First off, gensim is beautiful. And I am newbie. I do know statistics but I am new to the world of unsupervised learning, particularly topic modelling.
I am running my own tweaked version of ldamodel which plots me the graph between number of passes and topic diff, so that I may do a trial and error with the number of passes chosen in order to get some kind of convergence with my model.
Things are working all right, but I have a few questions:
1. In some of the associated posts on convergence of model, topic_diff was highlighted as one of the parameters to show convergence of the model, which basically is how different is the new topic distribution with a new chunk, than the one which was created without this chunk earlier.
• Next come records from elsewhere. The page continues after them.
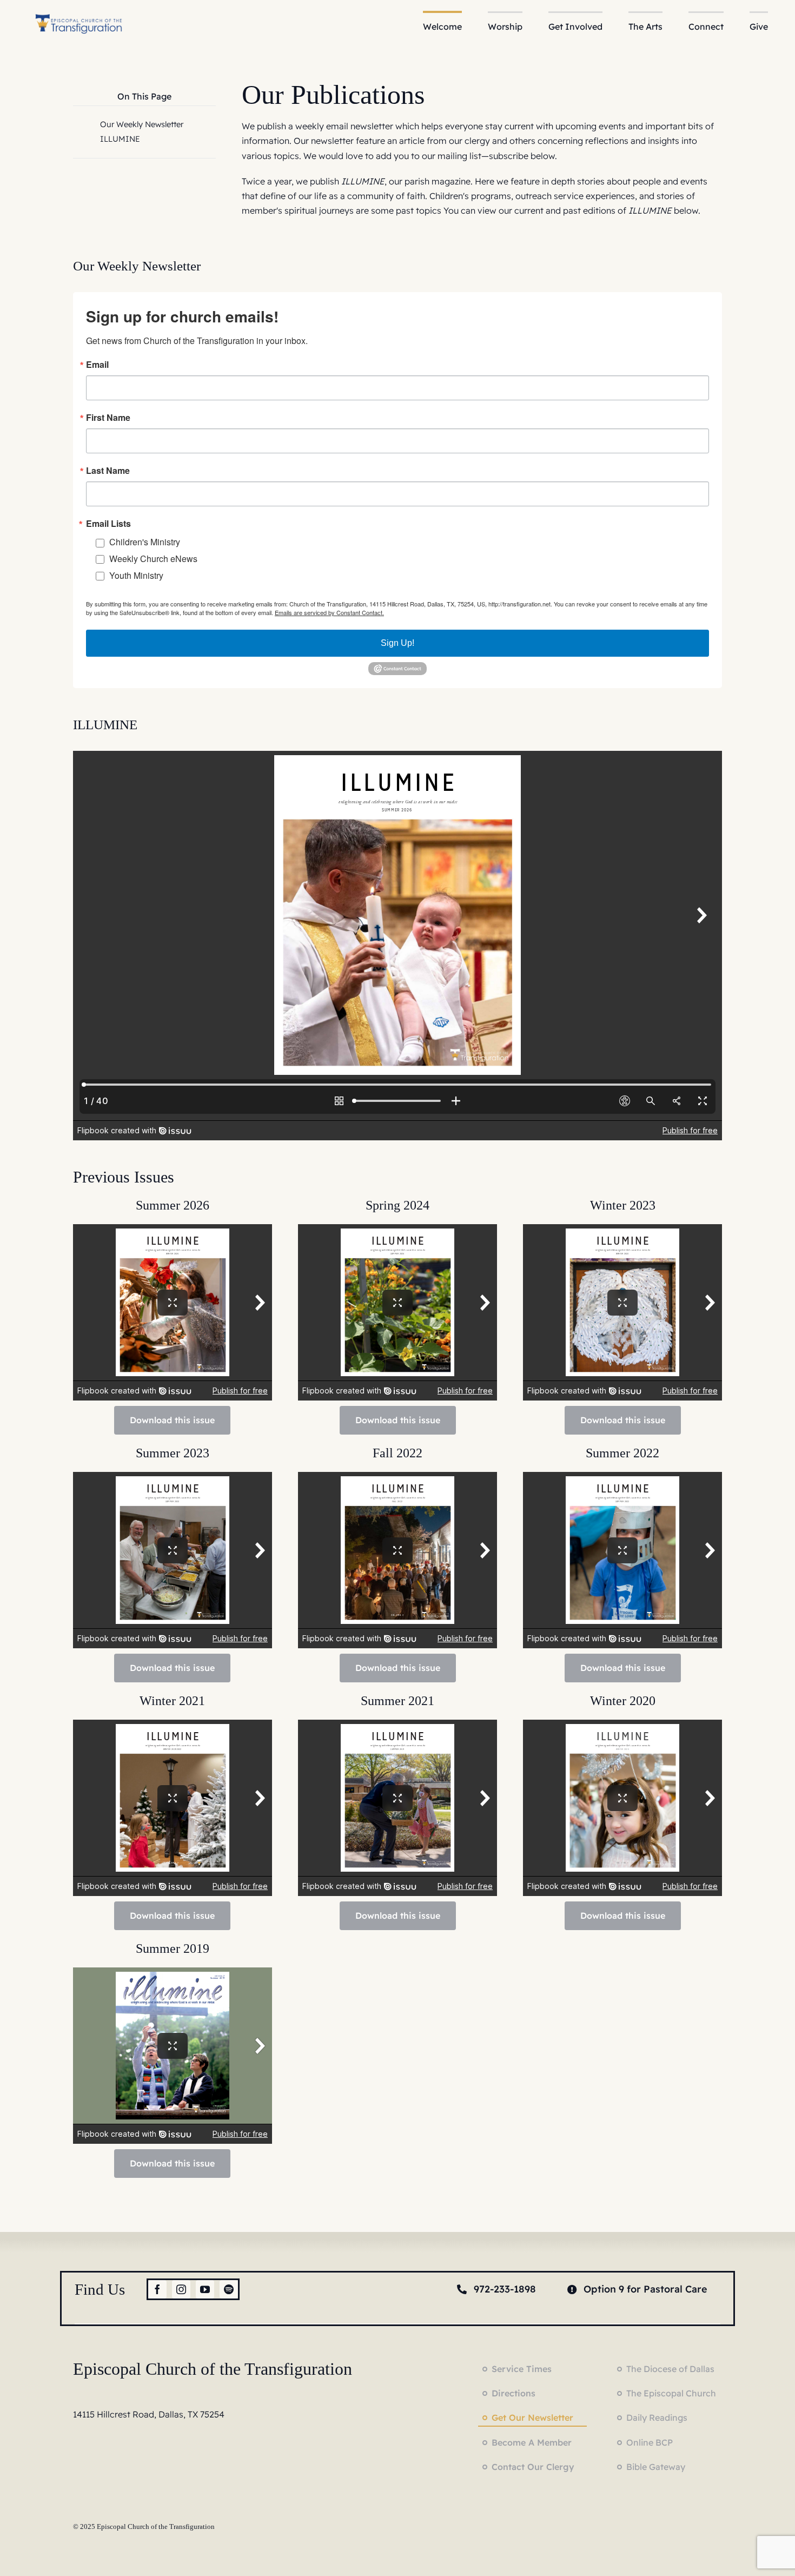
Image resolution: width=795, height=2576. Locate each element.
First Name (108, 417)
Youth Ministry (136, 575)
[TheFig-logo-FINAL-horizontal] (79, 14)
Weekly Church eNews (153, 558)
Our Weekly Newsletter (141, 124)
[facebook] (157, 2289)
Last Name (108, 470)
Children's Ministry (144, 542)
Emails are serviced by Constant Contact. (329, 612)
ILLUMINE (120, 139)
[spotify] (229, 2289)
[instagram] (181, 2289)
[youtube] (205, 2289)
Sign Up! (397, 643)
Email (97, 364)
If we are able to get a constant or near-constant topic diff, means the model has converged, Now, this is fine but I am sure there must be other ways to show convergence than let's say putting in value of number of passes to 200 and then check with the graph (matplotlib) what's the optimum number of passes to run the model on specific corpus. I heard of VARMAXTER or something (not sure) from one of the replies by Radim in other posts, however couldn't find it anywhere in gensim. So, any ideas there would be appreciated.
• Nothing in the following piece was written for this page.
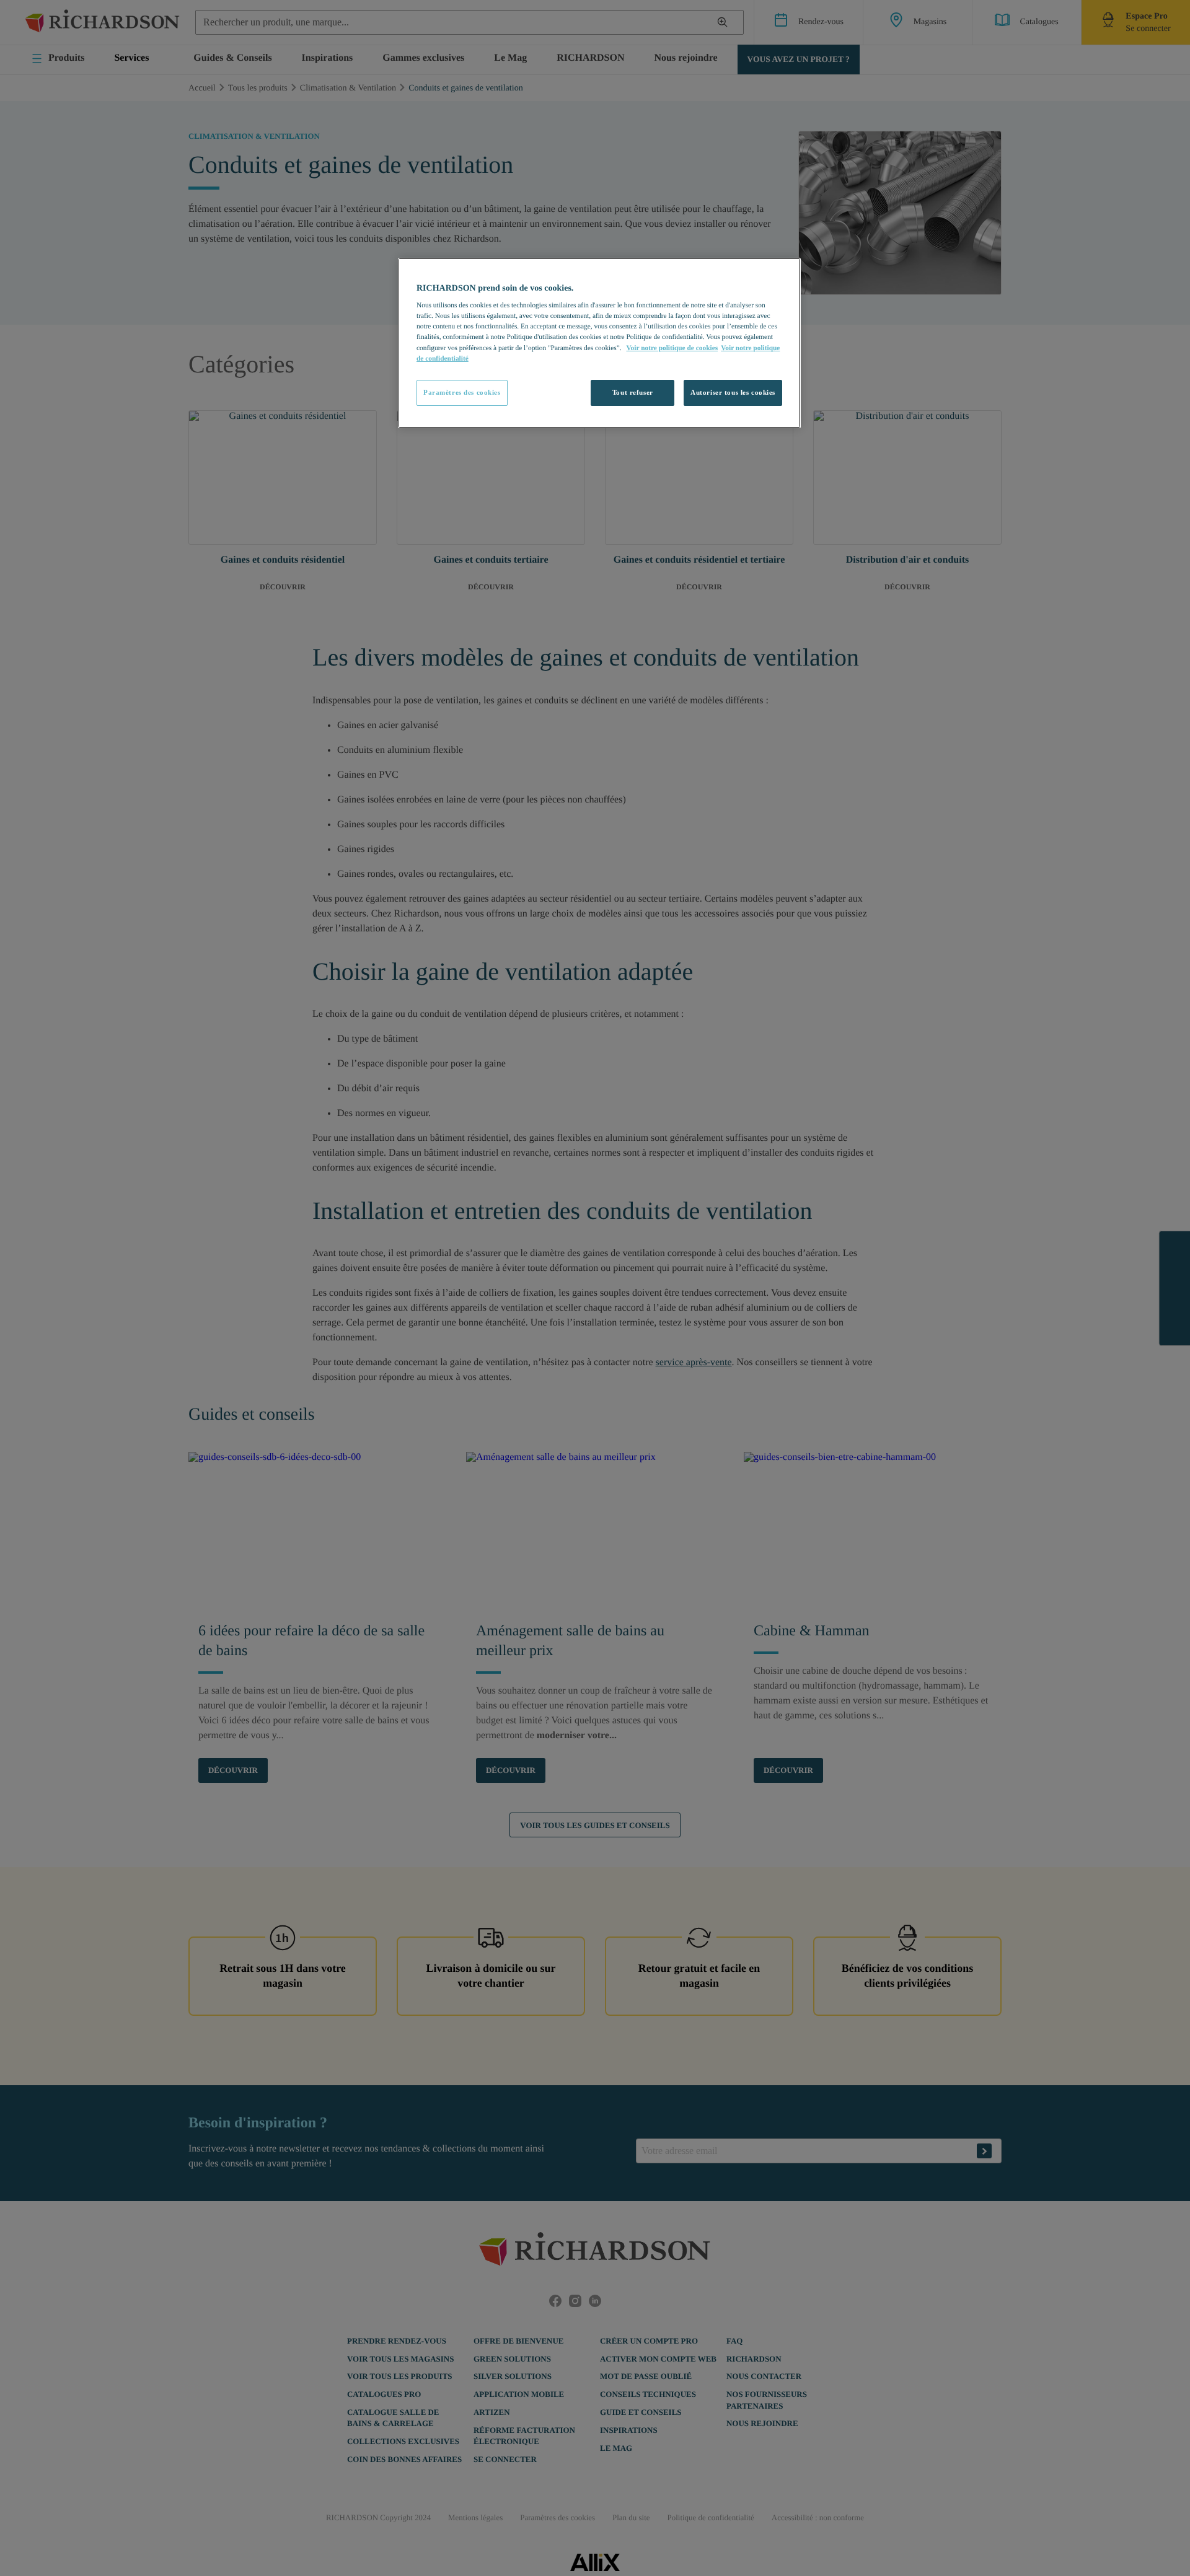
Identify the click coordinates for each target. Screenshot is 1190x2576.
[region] (599, 343)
Note: I am running ldamodel on a corpus of around 4k documents. My idea is to keep adding documents and updating the corpus. However, veritably when documents and numbers of passes are fewer gensim gives me a warning asking me either to increase the number of passes or the iterations. This is fine and it is clear from the code as well. Hence, my choice of number of passes is 200 and then checking my plot to see convergence.
2. In some of the replies on related topic, I heard of something like "model converging on xx/xx documents". I have never gotten this kind of log at all in the result of my running the model. Does it mean my model is not converging at all. Or, has it been removed from gensim package. Asking because any statement of this order is not present in any script in gensim package. Any confirmation here would be appreciated.